BEGIN Task input

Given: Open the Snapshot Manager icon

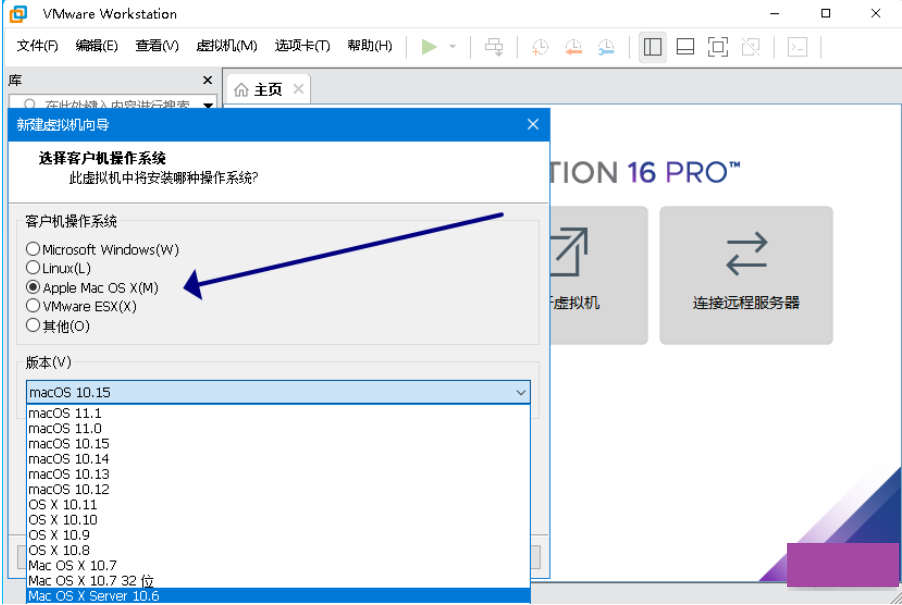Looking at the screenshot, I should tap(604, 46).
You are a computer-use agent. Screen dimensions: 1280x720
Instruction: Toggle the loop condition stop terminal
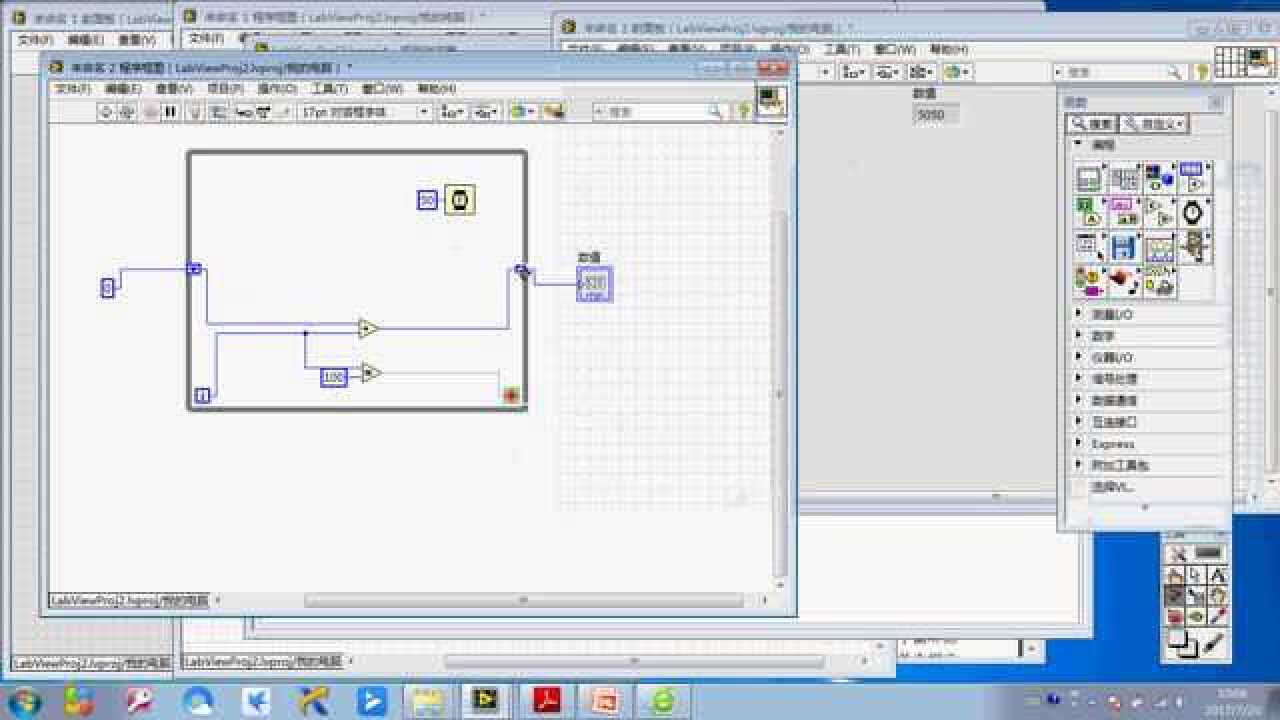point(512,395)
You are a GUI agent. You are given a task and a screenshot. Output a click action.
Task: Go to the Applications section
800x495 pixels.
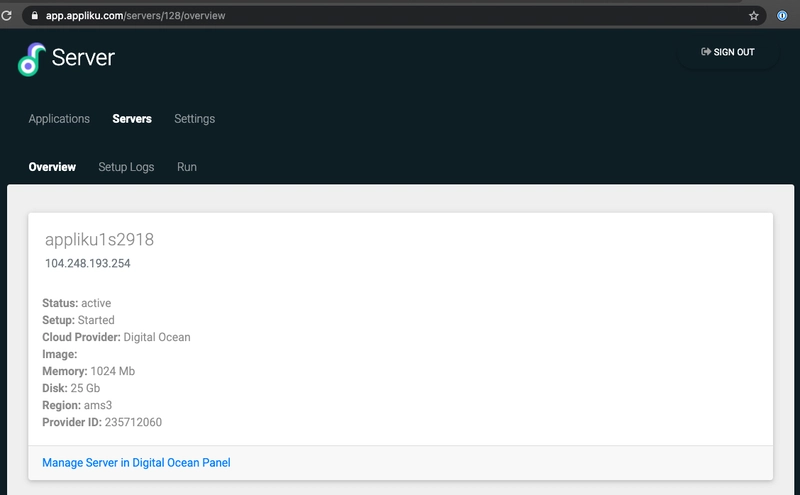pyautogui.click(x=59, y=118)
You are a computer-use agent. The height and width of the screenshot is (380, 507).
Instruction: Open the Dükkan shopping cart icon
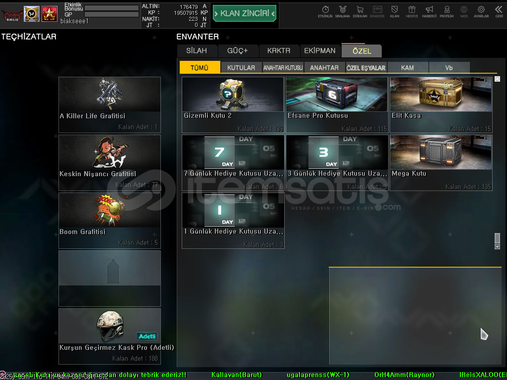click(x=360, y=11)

END Task input

§ What to do
Your answer must be an exact copy of the lines above, from the line that contains "You are a computer-use agent. The" through the final line, with no pictures in it.

§ Output for this task
You are a computer-use agent. The height and width of the screenshot is (380, 507).
Instruction: Open the Dükkan shopping cart icon
click(x=360, y=11)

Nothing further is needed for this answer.